Perspective is sometimes a drizzle, sometimes a steady pour. Today's rainmakers: Danny Shaw and Andrew Rabinowitz at OpenCongress, via Glenn Thrush of Politico:
The Top Ten Lengthiest Bills Written by Congress in the Past Ten Years
1. 314,900 words, "Affordable Health Care for America Act," 2009, Rep. John Dingell (D-Mich.)
2. 314,832 words, "Safe, Accountable, Flexible, Efficient Transportation Equity Act: A Legacy for Users," 2005, Rep. Don Young (R-Alaska)
3. 314,573 words, "Patient Protection and Affordable Care Act," 2009, Sen. Harry Reid (D-Nev.)
4. 296,111 words, "Consolidated Appropriations Act," 2005, Rep. James Kolbe (R-Ariz.)
5. 276,849 words, "Consolidated Appropriations Act," 2008 Rep. Nita Lowey (D-N.Y.)
6. 274,559 words, "No Child Left Behind Act," 2001, Rep. John Boehner (R-Ohio)
7. 258,205 words, "National Defense Authorization Act for Fiscal Year 2008," Rep. Ike Skelton (D-Mo.)
8. 250,286 words, "Food, Conservation, and Energy Act of 2008," Rep. Collin Peterson (D-Minn.)
9. 246,984 words, "Consolidated Appropriations Resolution," 2003, Rep. Bill Young (R-Fla.)
10. 226,492 words, "Energy Policy Act," 2005, Rep. Joe Barton (R-Texas)

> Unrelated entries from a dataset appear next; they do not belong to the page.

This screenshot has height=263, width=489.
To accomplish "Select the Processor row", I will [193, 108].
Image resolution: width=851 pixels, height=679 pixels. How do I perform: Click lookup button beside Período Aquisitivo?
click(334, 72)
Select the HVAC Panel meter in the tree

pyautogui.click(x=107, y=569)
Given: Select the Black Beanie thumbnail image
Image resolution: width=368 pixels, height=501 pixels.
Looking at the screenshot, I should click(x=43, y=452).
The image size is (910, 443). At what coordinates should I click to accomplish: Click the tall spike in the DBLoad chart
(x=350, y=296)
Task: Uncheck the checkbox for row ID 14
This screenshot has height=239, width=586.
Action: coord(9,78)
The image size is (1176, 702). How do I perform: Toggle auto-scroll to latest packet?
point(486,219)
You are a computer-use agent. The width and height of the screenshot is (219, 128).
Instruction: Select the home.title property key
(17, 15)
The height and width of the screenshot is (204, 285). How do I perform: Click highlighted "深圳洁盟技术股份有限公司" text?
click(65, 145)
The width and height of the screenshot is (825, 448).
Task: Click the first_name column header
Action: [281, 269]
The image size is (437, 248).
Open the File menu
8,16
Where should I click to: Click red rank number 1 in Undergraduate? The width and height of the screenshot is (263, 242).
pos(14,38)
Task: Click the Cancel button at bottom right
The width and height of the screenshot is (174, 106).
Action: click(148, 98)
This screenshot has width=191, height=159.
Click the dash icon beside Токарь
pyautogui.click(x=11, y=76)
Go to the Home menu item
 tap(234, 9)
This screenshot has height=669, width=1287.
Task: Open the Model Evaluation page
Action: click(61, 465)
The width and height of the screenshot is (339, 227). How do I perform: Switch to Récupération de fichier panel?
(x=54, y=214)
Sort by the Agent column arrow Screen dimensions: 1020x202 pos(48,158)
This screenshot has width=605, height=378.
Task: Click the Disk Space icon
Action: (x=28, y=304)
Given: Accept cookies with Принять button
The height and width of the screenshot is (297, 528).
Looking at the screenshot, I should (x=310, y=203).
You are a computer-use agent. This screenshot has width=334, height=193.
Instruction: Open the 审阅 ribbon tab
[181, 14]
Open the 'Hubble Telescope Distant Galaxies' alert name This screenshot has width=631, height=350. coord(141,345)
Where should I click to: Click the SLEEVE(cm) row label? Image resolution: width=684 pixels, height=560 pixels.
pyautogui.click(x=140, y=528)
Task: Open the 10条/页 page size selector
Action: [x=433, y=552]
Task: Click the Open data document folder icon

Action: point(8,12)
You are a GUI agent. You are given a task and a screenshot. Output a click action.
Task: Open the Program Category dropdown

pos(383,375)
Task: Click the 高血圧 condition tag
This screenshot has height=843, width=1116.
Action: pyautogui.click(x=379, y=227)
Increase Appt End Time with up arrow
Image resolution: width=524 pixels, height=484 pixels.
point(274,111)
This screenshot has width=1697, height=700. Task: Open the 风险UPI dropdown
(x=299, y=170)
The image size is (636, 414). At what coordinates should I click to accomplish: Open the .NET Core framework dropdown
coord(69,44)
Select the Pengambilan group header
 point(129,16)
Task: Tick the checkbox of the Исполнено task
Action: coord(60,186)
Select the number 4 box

As you can see (and as bolded), five of the longest congressional bills written within the past decade were penned by Republicans (who says they aren't artsy and poetic), with GOP Rep. Don Young's (R-Ah Lass Kaa) epic novel on transportation (and vampires!) a mere 68 words less than that big bureaucratic Democrat freedom-killer, or health care thing. John Boehner (R-Loompaland) cashes in at number six with the No Child Left Behind (or Advanced Much Further From Their Current Position) short memorandum that encouraged, appropriately, reading.
We are constantly reminded by our friends in the Republican Party that health care reform will effectively overhaul 16% of our entire national economy. Is it that unreasonable to believe it could take just shy of 2,000 pages to do it right, like it apparently did with energy policy, education reform, and transportation investment?
On second thought, what do they possibly say in 2,000 pages that they can't scribble on a couple of napkins and get pretty much the same effect? Hell, @SenJohnMcCain could probably say what needs saying in like, 13 tweets, tops. After all, does anyone remember when Republicans wrote a bill that was 3 pages long and effectively overhauled 100% of our economy? Now that's efficiency.